Somewhere around the turn of the last century George "Stormy" Kromer came up with the idea for the hat that still bears his name. With a decidedly northwoods fashion bent, the stormy is not exactly Madison Avenue material, but man, is it ever comfortable. As their poster says, "For fishin', huntin', or just plain wearin'," the simple wool and canvas construction, true to the original, never fails to warm the noggin, and always stays on in a stiff breeze. The peculiar looking flaps rest in place around the back of the hat until that breeze takes on winter's bite, at which point they easily slide down to cover the ears. It was a great design back then, and it still is today. And I think the ladies secretly really like the look of a Kromer man. I've had my eye on a new one in a cool newer pattern for a while now, as matter of fact. They're practically required up north in the winter months.
After the zen-like repetition of sharpening a bunch of knives, it was time to get messy, time to wax the bibs. C.C. Filson founded his company in Seattle in 1897, catering to the hordes of Klondike Gold Rush fortune-seekers with a line of tough-as-nails outdoor clothing and gear.
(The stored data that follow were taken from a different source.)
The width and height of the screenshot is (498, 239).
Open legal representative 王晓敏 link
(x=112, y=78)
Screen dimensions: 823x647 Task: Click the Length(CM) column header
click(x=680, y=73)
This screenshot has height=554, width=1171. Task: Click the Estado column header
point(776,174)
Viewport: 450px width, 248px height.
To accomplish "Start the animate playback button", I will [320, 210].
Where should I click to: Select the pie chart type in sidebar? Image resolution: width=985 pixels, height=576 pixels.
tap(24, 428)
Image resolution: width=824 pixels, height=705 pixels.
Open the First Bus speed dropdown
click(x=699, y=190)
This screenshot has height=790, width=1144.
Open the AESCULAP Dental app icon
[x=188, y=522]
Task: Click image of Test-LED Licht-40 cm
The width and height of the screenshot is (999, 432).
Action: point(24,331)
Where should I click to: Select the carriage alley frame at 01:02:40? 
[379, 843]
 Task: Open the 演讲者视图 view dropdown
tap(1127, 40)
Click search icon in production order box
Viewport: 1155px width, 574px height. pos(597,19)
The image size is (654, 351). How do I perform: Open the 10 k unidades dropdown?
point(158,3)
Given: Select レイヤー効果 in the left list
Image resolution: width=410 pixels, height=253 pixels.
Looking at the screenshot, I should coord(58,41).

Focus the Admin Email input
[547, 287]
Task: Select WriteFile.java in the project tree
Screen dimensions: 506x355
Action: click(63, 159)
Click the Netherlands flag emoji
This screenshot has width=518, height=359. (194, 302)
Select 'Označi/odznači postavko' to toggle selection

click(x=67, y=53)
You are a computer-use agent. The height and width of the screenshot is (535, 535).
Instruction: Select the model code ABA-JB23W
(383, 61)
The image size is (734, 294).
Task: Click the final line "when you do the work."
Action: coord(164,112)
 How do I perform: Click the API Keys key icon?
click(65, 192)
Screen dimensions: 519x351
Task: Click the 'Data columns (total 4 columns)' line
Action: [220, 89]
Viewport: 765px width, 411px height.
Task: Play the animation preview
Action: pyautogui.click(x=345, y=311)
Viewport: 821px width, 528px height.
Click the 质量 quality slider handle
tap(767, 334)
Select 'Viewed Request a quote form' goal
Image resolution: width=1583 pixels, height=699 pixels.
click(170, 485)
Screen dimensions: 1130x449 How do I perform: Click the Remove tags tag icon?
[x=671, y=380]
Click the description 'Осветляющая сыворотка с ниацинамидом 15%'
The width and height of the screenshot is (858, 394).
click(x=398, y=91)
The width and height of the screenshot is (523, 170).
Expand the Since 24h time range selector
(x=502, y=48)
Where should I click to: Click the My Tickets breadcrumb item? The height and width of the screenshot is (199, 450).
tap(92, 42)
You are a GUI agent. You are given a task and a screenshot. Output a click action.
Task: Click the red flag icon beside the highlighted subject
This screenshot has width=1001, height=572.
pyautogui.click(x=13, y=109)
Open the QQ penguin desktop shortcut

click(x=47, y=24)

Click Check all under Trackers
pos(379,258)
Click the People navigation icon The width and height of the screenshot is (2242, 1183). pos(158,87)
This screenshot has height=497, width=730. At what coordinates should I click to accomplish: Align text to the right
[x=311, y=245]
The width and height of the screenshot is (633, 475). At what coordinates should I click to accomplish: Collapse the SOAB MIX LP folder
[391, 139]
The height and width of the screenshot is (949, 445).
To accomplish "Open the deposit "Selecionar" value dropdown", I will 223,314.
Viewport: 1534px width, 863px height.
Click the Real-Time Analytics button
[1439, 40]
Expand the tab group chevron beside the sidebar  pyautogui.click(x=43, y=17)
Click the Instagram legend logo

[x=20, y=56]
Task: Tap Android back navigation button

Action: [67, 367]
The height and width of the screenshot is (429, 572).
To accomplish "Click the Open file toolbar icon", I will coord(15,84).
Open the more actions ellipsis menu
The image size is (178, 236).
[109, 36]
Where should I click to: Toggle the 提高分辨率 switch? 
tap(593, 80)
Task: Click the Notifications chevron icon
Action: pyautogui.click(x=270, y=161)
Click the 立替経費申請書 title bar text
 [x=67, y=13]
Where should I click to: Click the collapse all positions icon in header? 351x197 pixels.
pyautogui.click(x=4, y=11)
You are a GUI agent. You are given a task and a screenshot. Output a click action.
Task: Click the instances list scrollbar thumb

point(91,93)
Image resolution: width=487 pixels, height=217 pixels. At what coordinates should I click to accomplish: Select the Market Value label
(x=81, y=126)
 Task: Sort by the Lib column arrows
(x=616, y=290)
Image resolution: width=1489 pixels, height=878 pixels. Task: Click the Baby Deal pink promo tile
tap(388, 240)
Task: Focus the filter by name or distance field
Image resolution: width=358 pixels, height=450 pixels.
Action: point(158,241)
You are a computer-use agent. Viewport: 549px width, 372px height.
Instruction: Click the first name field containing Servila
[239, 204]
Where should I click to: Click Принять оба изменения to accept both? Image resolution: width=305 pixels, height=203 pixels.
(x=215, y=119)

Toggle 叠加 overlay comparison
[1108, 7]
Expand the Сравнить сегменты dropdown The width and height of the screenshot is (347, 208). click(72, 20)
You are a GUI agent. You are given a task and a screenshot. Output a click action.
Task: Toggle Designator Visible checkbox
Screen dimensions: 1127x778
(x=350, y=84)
Filson's trademark Tin Cloth, basically canvas impregnated with paraffin, remains the toughest waterproof cloth you can find today, at least in my opinion. In order to maintain the waterproof qualities, wax must be applied occasionally. You take a heat gun or hair dryer, and just get in there with your hands, smearing warm wax into all the high wear areas. It's a fun job for a formerly obsessed mud pie builder.
If I had to pick a single piece of outdoor clothing for the rest of forever, my Filson Double Tin Bibs would be the obvious choice. If only because they might last that long. They are the best of all worlds, and have been for more than a hundred years. A boon for the upland hunter, they withstand the thickest stands of Prickly Ash, briars, and Buckthorn with ease. Where synthetic waterproofs would be shredded, where Cordura brush pants would be soaked, Tin Cloth outshines them all. If you're looking for gentle comfort, look elsewhere. These things practically stand up on their own out of the box, the closest you can come to wearing aluminum siding, they need some serious breaking in before you stop walking like the Tin Man. But you can charge through the nastiest cover in them without becoming an involuntary blood donor or drowned rat, then plop down on any convenient stump for a water break without getting a soggy bottom. Totally worth it.
The "Good Old Days" should not always be lovingly fawned over through rose colored glasses. Times were often tough, with hardscrabble men and women barely squeezing out a meager existence. Modern life definitely has it's advantages. I like modern dentistry, anesthetics, and using the loo indoors when it's colder than hell outside. That being said, occasionally men like Filson, Kromer, and Marble really hit the nail on the head.